Logout/Log off in Windows Server 2012

Let me show you where you can find  log off Option in Windows Server 2012. I know this might sound stupid, but let me tell you this..I struggled for a while to find out where this is 😀

Most of us are already aware of this, where to get power off option right…? (Shown in the below screenshot for whoever is completely new to Win 8 World).

I got this Vertical Window by hovering my mouse at Bottom Right Corner of my screen, Once you get this click on Settings and you see something as shown below..

Well, I can only see Shutdown and Restart Options!! Where is this Log off hiding at??

you’ve to Click on the annoying Start Button( you will get this by hovering your mouse at the bottom left most corner of your screen, shown below)

Now, you will get this Metro Style Screen, where you’ve to click on your User account Icon at the Top Right Corner of your Screen and you get options as shown below.

There you go…Sign out is our new Log Off Button 😀

 

 

 

59 thoughts on “Logout/Log off in Windows Server 2012”

  1. Thanks for this, just fired up a Rackspace Cloud Windows Server 2012 VPS to take a look, after 20 minutes of trying to figure out how to log out I turned to Google & found this site

    1. That’s the best answer by far, I HATE those “swipe” menu on the edge of the screen, especially in a remote desktop environment where you have to be at the near pixel to make it pop… Alt + F4 for the win!

    2. I purely love that user experience is reduced to private knowledge of secret keystrokes.
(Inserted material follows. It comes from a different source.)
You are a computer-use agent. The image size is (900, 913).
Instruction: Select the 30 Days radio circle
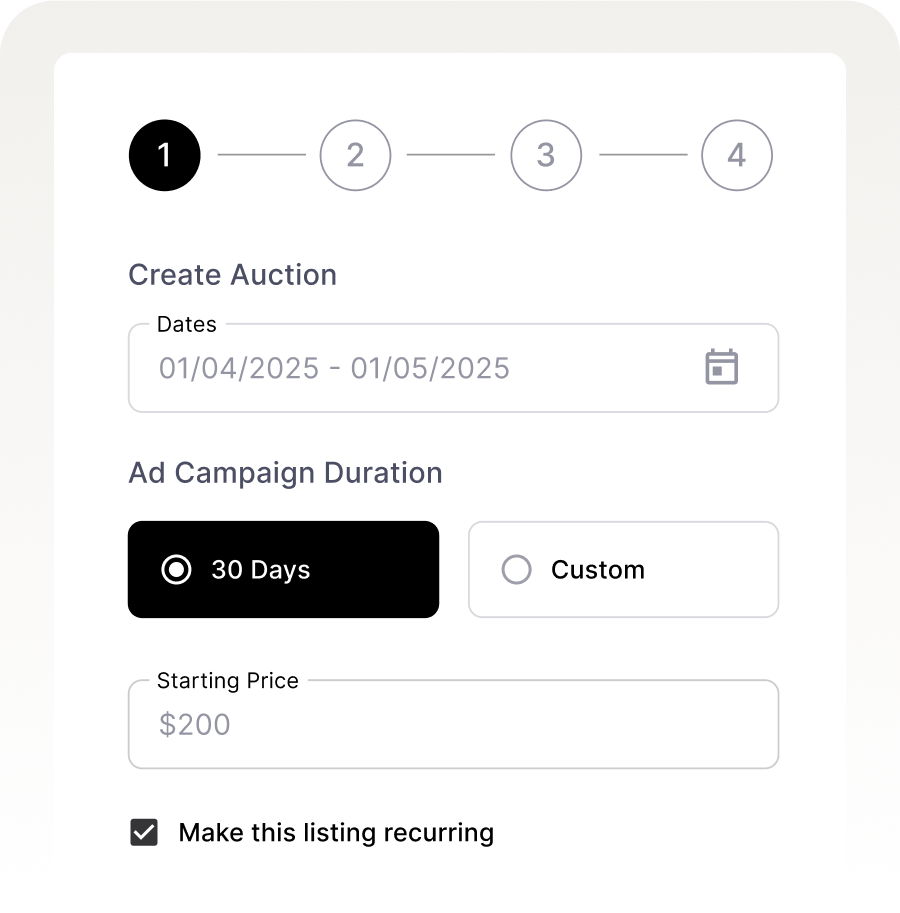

Alt F4 – wonderful. A whole streetfull of idiots, monsters and devils couldn’t have thought up anything better., We are all rightly proud to learn and know these secrets. They empower us.

  2. Hil-arious! Really Microsoft? I didn’t waste my time looking. That is what Google is for. Thank you for being far more dedicated than I. I think ALT F4 will be my friend.
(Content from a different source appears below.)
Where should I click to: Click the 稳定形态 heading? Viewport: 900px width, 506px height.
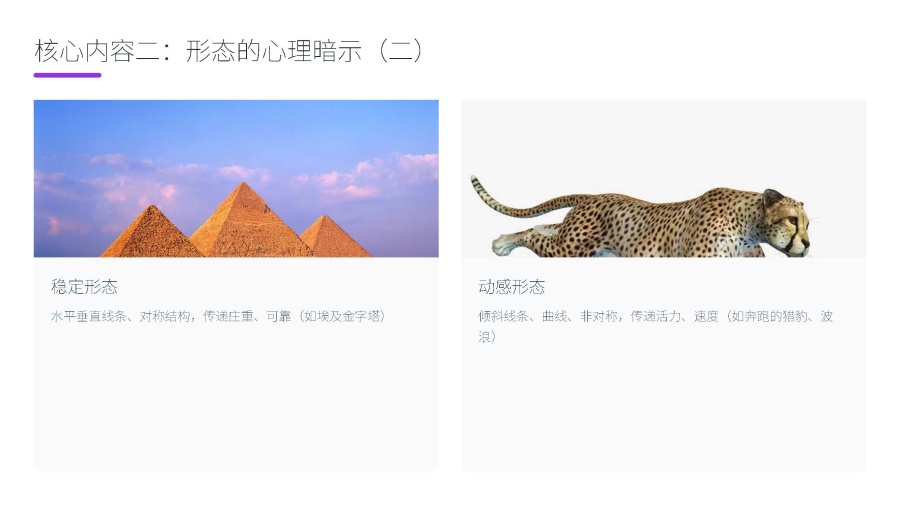84,287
  3. Thanks for the screenshots – really helpful — why is it Google is so much smarter than Windows????

    1. Another secret. Microsoft is wonderful. Secrets abound. Metro takes the essence of ‘successive revelations’ to a whole new plateau by removing all first, second and third order hints. Just like walking in deep forest when blind. Gotta love them.

      1. User experience is key when developing any type of computing platform. Completely changing how processes are done at any level does not equate to “Wonderful”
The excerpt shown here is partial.